■ WORK ORDER
Please resume the diary entry about a visit to the doctor and adoption reunion myths, continuing it from its last sentence.

Went to see the doc today. She’s great. Before she gets to medical issues, she asks about your life. Sits and talks to you for a while.
So I told her about the boy saying he was “moving on.” Told her I was feeling relatively OK about it, not happy of course, but OK. You can’t force someone to have a relationship with you. So other than continuing to say I’m here – not much I can do. It is, as it has always been, up to him.
I told her one of the things that helped was reading about other adoption reunion experiences from the perspective of both moms and adoptees. And the kind messages of support from all sides.
I told her some adoptees say discovering that their mothers aren’t bad people and that adoption really didn’t rescue them from anything terrible causes some considerable disquiet which can manifest itself in upping the difficulty factor in the reunion relationship.
I guess, it just occurs to me, that it is the adoptee version of what we mothers go through when we discover that all the reasons why they told us we shouldn’t raise our child and somebody else, those perfect, adoptive parents, should are not true. They are both adoption myths. Myths that serve another purpose. They are the reverse of each other: All birth moms aren’t bad, troubled, slutty – All adoptive parents aren’t perfect, loving, caring.
They are myths, of course, that never used to get revealed as the falsehoods that they are before there were reunions.

■ DATA
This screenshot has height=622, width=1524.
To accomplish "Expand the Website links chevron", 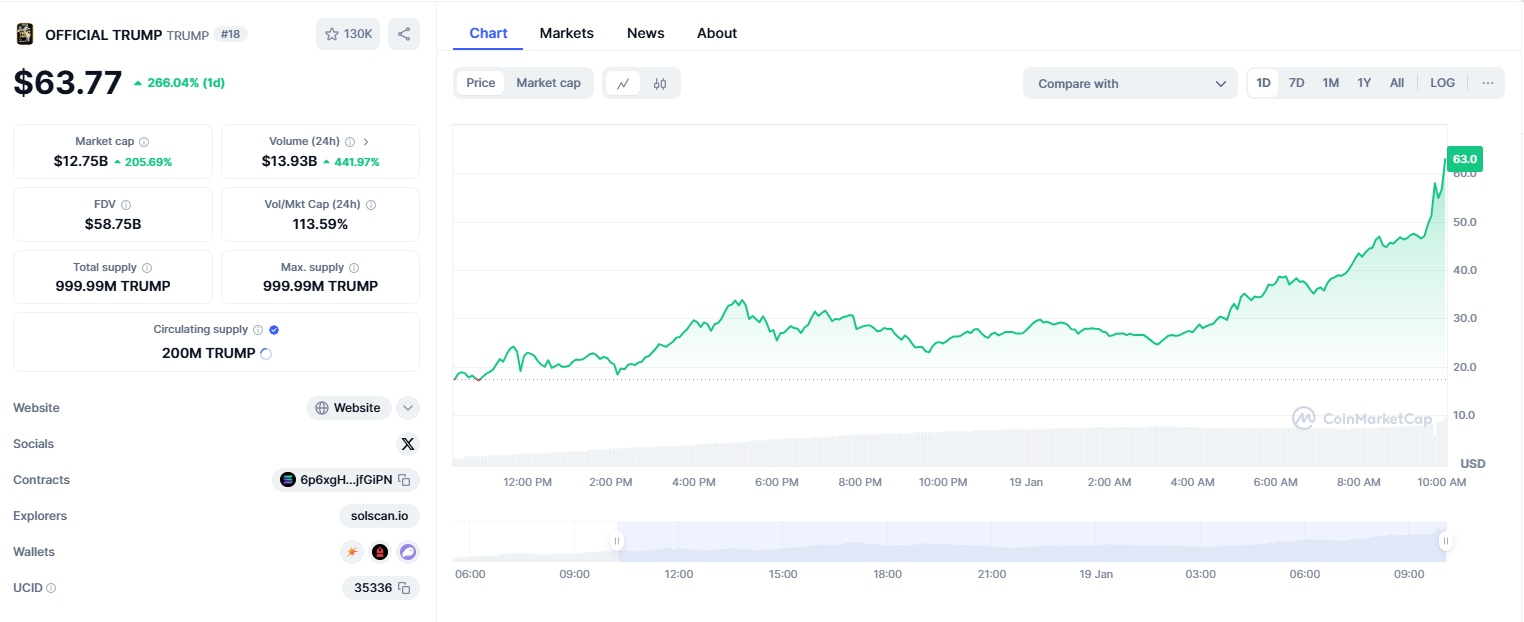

■ RESPONSE BOX
Speaking as a mom, it is very upsetting to have the whole premise on which your adoption “decision” was based prove to be false. If I accept that and know its impact on moms, I have to believe that the flip side could have a similar impact on an adoptee.
My doctor said that when adoptees discover that mom really is OK and that life with mom might not have been that bad if she had had some support for being a mom, the adoptee thinks – if the problem wasn’t her then it must have been me.
But they were just babies – how could they feel that? I said. As many of the adoptees point out, they didn’t have anything to do with anything.
My doctor said, it’s the same way kids feel in a divorce. That it’s their fault, that it’s something about them that has caused mommy and daddy to split.
They think if only I had been better in some way, she said, I wouldn’t have been given up for adoption. They internalize it.
I really hope that’s not true, I said, because if it is that is way too high a price to pay.
Peace
UM
* She is 65 and came in second in the Boston Marathon for her age group.